The area supports a wide variety of wetland birds and waterfowl, which flock to the area in the tens of thousands during spring migration, when most of the wetlands resemble a large lake.

These species-rich wetlands are also important to surrounding communities. They provide flood control, water filtration, fish habitat and recreational opportunities. Over 70 per cent of southern Ontario’s wetlands have been lost since European settlement. The remaining wetlands are threatened by non-native, invasive species, pollution and habitat fragmentation.

To date, NCC and our partners have protected 13,600 acres (5,500 hectares) here. Minesing Wetlands have been designated as a Provincially Significant Wetland and a Ramsar Wetland of International Importance. This most recent addition was conserved thanks to the generous support of many donors, including the Government of Canada, through the Natural Areas Conservation Program, and The Patrick Hodgson Family Foundation.

Taking on phragmites


Phragmites (or European common reed) is a non-native, invasive plant from Eurasia. It is quickly spreading throughout North America. Found mostly in wetlands, this towering plant takes over wetlands and shores. It outcompetes native wetland plants, degrades wildlife habitat and can block shoreline views and access.

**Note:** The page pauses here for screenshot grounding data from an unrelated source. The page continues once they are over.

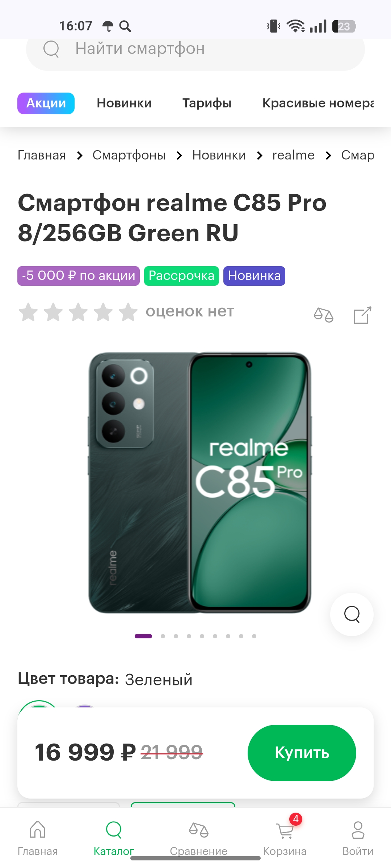The height and width of the screenshot is (868, 391).
Task: Select the green color swatch
Action: point(39,704)
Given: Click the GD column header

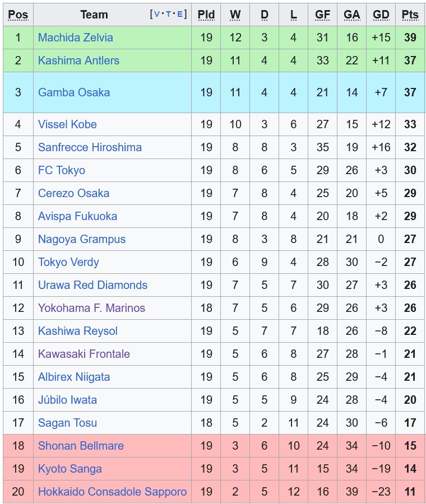Looking at the screenshot, I should click(x=381, y=15).
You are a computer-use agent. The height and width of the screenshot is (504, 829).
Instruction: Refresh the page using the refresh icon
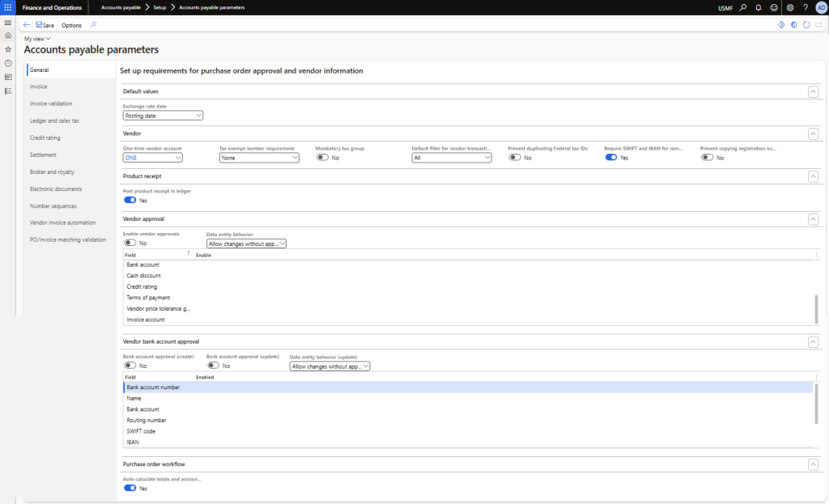point(806,25)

In 2017, NCC hired its first-ever program director for invasive species in Ontario. This positioned NCC to begin tackling the spread of invasive phragmites.

In a joint initiative with the Ministry of Natural Resources and Forestry, NCC has been fighting this alien invader in the wetlands of Lake Erie in Long Point, Turkey Point and Lower Big Creek in Norfolk County. These areas are important for waterfowl and provide habitat for many species at risk. Control of this aggressive plant involves a combination of tools including herbicides, cutting, burning and repeat treatments of any remaining plants.

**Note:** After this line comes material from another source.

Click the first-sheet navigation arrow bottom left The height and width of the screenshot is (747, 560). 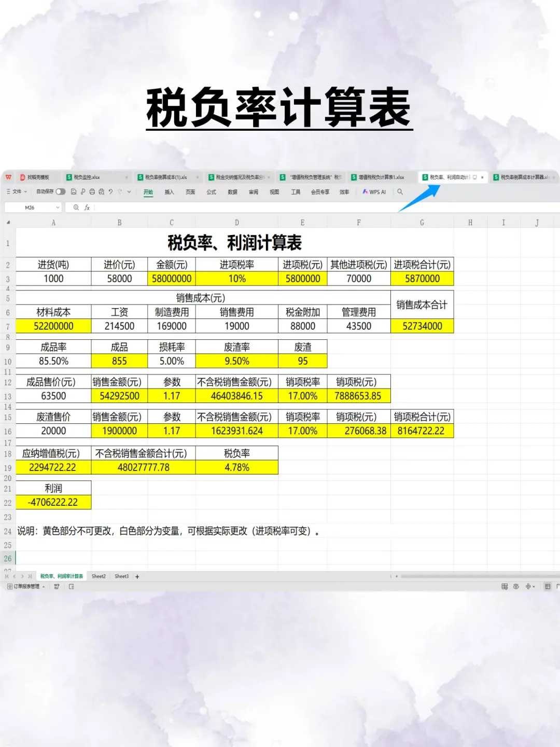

Control efforts also involve extensive monitoring of plant, animal and insect populations, as well as water quality. This monitoring has confirmed that the environment and water supply remain safe. 

Last year phragmites was controlled on more than 1,230 acres (500 hectares). This was a monumental task, with equipment challenges, tough working conditions and significantly more phragmites to treat than anticipated. But there is good news. Early surveys already show marked improvement, with native plants returning and dramatically less phragmites.

In 2018–2019, NCC will continue battling phragmites — not just in the Lake Erie area but in the Minesing Wetlands near Barrie, Ontario, and Manitoulin Island in Lake Huron.

The Hine’s emerald dragonfly uses crayfish burrows as refuges during the winter and periods of low water, throughout their larval cycle, which can last up to five years. As crayfish are both a predator and competitor with the dragonfly, the Hine’s emerald relies on its exceptional hiding skills to remain undetectable to the crayfish. NCC is protecting habitat for this dragonfly, a species at risk in the Minesing Wetlands.